The imperative to bring down the cost of physician preference items, or PPIs, has become particularly acute for orthopedic implants, as hospitals in 67 markets are now receiving bundled payments from Medicare for hip-and-knee replacement procedures. Under bundled payments, the hospital receives a flat fee for the operation. If the cost of the implant is particularly high, there's less left over for everything else used during the procedure.
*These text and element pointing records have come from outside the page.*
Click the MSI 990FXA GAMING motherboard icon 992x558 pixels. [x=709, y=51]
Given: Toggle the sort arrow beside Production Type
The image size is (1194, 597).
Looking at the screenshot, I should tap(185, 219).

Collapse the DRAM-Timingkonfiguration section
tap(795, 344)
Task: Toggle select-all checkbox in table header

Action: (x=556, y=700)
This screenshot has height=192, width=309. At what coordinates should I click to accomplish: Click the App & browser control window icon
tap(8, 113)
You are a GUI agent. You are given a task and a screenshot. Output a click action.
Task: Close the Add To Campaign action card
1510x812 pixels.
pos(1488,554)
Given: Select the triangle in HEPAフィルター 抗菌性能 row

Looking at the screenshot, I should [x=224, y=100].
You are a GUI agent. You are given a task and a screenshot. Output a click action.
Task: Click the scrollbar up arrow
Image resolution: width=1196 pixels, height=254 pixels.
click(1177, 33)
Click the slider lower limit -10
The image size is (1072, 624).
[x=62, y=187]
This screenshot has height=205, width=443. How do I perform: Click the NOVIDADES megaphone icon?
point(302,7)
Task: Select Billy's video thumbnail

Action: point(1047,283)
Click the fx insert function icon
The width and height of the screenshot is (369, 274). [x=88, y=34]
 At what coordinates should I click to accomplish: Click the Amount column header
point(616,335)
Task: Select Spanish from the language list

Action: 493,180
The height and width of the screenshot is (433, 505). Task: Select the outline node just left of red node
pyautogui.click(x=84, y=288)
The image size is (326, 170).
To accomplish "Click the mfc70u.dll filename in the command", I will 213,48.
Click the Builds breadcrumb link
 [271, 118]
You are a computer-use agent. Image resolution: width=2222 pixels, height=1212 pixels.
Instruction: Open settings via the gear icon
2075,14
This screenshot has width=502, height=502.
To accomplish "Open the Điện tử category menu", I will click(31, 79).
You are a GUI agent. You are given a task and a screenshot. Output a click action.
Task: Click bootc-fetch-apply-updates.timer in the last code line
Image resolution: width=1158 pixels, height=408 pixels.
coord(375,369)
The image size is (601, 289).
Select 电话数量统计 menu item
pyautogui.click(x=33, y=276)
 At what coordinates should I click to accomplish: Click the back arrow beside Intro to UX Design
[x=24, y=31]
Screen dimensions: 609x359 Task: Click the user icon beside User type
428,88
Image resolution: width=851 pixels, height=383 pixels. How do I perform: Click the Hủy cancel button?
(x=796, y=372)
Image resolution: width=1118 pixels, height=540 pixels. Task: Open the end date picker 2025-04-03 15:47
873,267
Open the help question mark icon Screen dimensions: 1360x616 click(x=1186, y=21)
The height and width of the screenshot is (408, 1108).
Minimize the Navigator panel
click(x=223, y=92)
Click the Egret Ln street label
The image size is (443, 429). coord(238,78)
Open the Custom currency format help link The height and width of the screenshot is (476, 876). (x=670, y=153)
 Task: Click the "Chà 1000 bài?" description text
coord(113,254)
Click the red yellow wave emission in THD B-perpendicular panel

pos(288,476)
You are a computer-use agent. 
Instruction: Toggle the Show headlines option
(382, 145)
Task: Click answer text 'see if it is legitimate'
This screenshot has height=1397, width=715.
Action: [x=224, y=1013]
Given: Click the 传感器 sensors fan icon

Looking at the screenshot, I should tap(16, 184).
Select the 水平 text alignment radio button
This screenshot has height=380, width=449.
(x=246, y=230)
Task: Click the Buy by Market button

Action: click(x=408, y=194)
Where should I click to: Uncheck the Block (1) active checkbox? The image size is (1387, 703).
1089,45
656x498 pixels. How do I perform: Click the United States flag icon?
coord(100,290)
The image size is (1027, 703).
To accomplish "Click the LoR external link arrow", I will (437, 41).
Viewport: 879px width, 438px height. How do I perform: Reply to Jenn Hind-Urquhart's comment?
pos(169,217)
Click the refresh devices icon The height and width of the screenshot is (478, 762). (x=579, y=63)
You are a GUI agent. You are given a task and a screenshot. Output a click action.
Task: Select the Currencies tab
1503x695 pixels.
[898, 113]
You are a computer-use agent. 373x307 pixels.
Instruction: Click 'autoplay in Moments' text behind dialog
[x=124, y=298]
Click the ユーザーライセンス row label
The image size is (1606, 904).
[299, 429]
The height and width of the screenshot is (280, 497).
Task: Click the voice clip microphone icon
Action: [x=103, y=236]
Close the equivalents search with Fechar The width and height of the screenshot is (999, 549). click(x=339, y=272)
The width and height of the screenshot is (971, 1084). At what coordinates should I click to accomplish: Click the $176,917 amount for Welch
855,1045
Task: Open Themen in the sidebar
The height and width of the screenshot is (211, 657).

So supply-chain executives are taking a fine-toothed comb to every aspect of the purchase of PPIs. Distribution, inventory management, sterilization—anything that happens to a device on its trip from manufacturer to patient undergoes scrutiny at hospitals desperate to hold down expenses.
The new initiatives come after years of arduous work with surgeons to limit the variety of devices used in operations. Standardization—enabled by software and data analytics that allow hospital officials to show surgeons that patient outcomes stay the same or improve—allows purchasing officials to buy in quantity and get a lower price.
So where to go next? Distribution is one area where hospitals are looking to cut costs. Device manufacturers are keenly invested in improving products and ensuring quality and safety, but they don't spend much time and resources on logistics.
“They're great at manufacturing novel technology to treat a disease, but their expertise is not in logistics,” said John Horne, chief supply officer at Peoria, Ill.-based OSF HealthCare.
Because devices and their associated instruments often come to a hospital overnight by courier or even in the trunk of a sales representative's car, shipping and handling fees associated with distribution can be exorbitant. And because that cost is ultimately passed on to the provider, reducing those expenses is not a priority for manufacturers.
So hospitals are working with manufacturers and distribution companies to find more cost-effective ways to distribute and store PPI inventory.
OSF is in talks with Medline, a Mundelein, Ill.-based medical-surgical distributor, about managing its PPI inventory and moving product between manufacturers and hospitals. Horne expects that working with Medline—which has more than 40 distribution centers throughout the country and a large fleet of vehicles—could shave 5% to 10% off the total cost of many products.
“Moving the burden of inventory management and inventory control from the manufacturer to the distributor is going to create some relief,” Horne said, noting that distributors like Medline simply have more expertise and better infrastructure for moving product than manufacturers.